Husband: "How big are you supposed to make them"
Me: "1-2cm - that's what I've done"
Husband: "Go get a tape measure"
Me: *Rummages through kitchen drawer - measures batter* "Oh, oops!"
Husband: "It's centimetres not inches! Spoon that back into the bowl and I'll show you how big they should be"
You got the idea...anyway about 3 profiteroles in and he is discovering my frustrations with the squeezy bottle - it just isn't working...so off my devoted other half goes again to see if the same shop he was in an hour ago has a piping bag (it's a tall order I know). Long story short, no piping bag, so we set about shaping them with a dessert spoon instead. We manage to get the first batch glazed and into the oven. Success! We end up with about 35 usable profiteroles and the creme patisserie goes without hitch.
Enter into the arena - Caramel
So the version of Jo's recipe in the GBBO book calls for the sugar to be dissolved in water, then brought to the boil rapidly to a light caramel - 160C on a sugar thermometer. Now I have a thermometer which goes to 100C, no problem I think when it hits the red we'll know we're well on the way - WRONG again! I made two batches, neither of which would take, our baby girl has had more than enough of spending the day in the kitchen with Mummy, and my slightly irate (totally justified) husband is shoeing me out of the kitchen, with our daughter in toe, to go get changed.
When I return to the kitchen, it seems he has been struck by the same problem, coupled with the discovery that the thermometer doesn't actually work. At a complete loss I turn to the trusted internet for divine intervention. We have enough ingredients left to go for one more attempt at caramel. Then I find it,
Delia Online - How to make caramel, I can hear my mother's voice in my head "you can't go far wrong with Delia" - my Mum has always been a fan of Delia Smith, the family copy of the
Complete Cookery Course is looking a bit worse for wear these days. So here we were pinning all of our hopes on Delia to save the croquembouche birthday cake...and it only bloody worked! I might add that by this time it was already 6.15pm and we had yet to assemble the damn thing!
As I am not blessed with a croquembouche cone to assemble this with, we opted for the cake board option. The squeezy bottle finally came into its own for filling the profiteroles with the creme patisserie. Working as quickly as we could we started frantically dipping the profiteroles into the caramel and sticking them to the cake board gradually forming some resemblance to a tower.

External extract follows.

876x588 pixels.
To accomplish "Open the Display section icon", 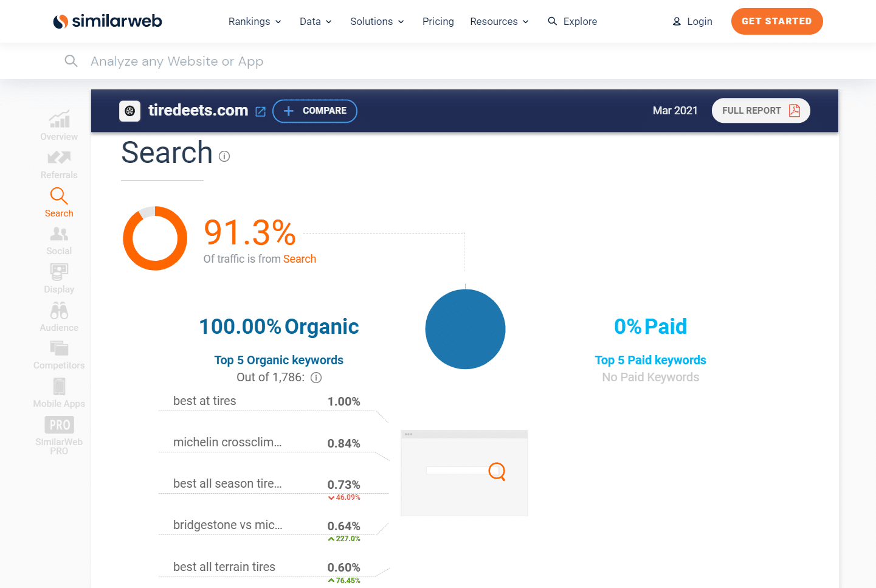I will click(59, 272).
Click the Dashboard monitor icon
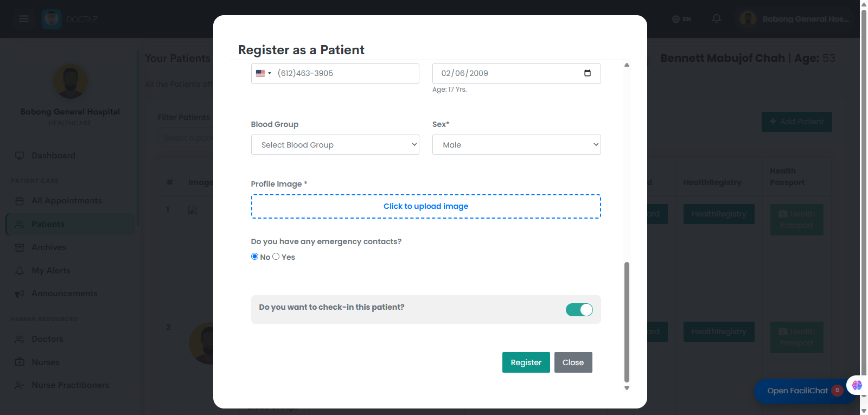868x415 pixels. pyautogui.click(x=20, y=156)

Then came the attempt at spun caramel...when they warn you that this is messy, oh god it's an under statement, ask my husband he had the blistered fingers to prove it...yes I did feel extremely guilty, but we finally had an assembled croquembouche complete with candles to sit in the middle of the dinner table. It wasn't the most technically brilliant profiterole tower ever made, nor was it the most precisely made, but it tasted great!
I think I will just need a bit more practice, this definitely would never have been pulled off without the teamwork from my husband (only now is he realising the drawbacks to me baking lots of lovely different things!) This is also where the name 'Bakin' Me Crazy!' came from :-)
The only disappointment is that I don't have a better photo of the finished product - this is after it had been sat on the table for a few hours.
MORAL OF MY TALE - If a recipe calls for specific equipment make sure you use it, and it's best not to put yourself under specific time constraints if you are attempting something complex for the first time - if you can at all help it!!!